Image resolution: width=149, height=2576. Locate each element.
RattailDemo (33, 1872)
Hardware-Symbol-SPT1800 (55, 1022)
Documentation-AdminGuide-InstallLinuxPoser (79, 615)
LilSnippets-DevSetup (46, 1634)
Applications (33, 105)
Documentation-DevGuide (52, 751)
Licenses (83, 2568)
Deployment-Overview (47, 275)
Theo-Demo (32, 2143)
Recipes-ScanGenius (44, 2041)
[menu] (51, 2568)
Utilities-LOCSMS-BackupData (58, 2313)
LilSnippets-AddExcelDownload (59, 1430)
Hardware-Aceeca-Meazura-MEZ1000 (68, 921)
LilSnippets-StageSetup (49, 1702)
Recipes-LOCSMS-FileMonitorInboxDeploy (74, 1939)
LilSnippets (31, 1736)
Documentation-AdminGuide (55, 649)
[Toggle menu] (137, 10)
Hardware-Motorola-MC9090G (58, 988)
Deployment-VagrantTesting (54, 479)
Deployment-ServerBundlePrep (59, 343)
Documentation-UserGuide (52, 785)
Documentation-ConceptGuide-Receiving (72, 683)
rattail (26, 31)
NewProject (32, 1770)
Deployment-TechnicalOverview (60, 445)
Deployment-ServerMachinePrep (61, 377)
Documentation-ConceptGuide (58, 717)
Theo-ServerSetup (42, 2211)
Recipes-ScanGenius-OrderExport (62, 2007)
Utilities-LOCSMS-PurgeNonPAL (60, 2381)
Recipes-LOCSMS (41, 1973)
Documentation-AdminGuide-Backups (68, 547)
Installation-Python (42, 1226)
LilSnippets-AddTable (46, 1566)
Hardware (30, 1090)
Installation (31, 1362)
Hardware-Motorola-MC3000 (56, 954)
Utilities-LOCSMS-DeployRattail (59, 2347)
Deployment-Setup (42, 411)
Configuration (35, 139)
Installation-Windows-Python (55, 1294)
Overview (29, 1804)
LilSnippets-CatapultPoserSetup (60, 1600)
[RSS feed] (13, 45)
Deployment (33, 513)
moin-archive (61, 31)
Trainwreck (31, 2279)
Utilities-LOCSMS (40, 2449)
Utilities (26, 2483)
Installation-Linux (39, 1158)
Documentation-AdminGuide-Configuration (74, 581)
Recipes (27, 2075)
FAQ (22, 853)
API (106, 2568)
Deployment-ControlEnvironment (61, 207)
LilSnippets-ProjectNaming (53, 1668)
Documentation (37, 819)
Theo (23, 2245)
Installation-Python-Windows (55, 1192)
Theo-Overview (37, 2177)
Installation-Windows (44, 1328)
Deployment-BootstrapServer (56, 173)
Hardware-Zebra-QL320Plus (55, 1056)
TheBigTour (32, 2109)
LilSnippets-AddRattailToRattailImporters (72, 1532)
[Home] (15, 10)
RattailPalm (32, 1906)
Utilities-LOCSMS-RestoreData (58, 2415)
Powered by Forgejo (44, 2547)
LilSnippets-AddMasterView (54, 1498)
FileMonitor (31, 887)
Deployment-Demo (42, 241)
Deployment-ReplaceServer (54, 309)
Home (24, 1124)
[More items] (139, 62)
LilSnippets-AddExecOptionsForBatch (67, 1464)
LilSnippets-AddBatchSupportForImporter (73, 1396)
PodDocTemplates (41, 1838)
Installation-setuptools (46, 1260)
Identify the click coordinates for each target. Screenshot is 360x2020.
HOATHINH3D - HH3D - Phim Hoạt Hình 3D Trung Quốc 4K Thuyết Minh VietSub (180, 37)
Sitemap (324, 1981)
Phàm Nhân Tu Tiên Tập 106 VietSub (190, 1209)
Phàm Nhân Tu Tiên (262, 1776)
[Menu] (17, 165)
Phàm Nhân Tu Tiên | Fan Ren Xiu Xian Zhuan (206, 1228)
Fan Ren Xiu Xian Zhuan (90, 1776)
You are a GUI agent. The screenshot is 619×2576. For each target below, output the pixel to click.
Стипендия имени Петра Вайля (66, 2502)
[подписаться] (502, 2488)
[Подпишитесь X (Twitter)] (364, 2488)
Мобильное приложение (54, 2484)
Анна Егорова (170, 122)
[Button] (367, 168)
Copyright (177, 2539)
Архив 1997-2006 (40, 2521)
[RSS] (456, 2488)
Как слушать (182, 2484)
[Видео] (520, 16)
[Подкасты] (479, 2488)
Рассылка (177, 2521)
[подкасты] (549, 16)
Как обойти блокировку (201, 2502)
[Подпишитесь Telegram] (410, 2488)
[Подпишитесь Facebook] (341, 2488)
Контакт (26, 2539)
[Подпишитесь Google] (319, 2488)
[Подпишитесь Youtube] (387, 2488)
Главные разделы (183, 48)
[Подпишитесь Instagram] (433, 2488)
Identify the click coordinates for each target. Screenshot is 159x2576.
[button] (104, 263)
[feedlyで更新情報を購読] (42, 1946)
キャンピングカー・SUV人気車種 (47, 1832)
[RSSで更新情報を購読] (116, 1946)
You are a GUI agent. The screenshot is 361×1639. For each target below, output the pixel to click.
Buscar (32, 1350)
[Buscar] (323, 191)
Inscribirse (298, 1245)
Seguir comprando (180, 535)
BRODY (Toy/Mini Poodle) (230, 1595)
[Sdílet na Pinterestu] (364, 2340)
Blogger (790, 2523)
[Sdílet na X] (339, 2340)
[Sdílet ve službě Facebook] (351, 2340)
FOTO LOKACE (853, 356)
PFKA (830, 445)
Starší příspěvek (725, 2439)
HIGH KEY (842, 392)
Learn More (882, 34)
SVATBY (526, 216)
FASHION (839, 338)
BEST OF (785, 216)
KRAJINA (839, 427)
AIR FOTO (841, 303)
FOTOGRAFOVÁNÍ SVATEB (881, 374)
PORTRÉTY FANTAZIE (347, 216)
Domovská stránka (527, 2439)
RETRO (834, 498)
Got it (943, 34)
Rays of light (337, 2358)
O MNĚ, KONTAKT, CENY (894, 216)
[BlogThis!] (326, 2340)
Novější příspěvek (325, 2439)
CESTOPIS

==================================================

→ TASK INSTRUCTIONS: Wherever the word "Facebook" shows up in the material, copy the line it is on.

→ RESPONSE TO THE TASK:
[Подпишитесь Facebook] (341, 2488)
[Sdílet ve službě Facebook] (351, 2340)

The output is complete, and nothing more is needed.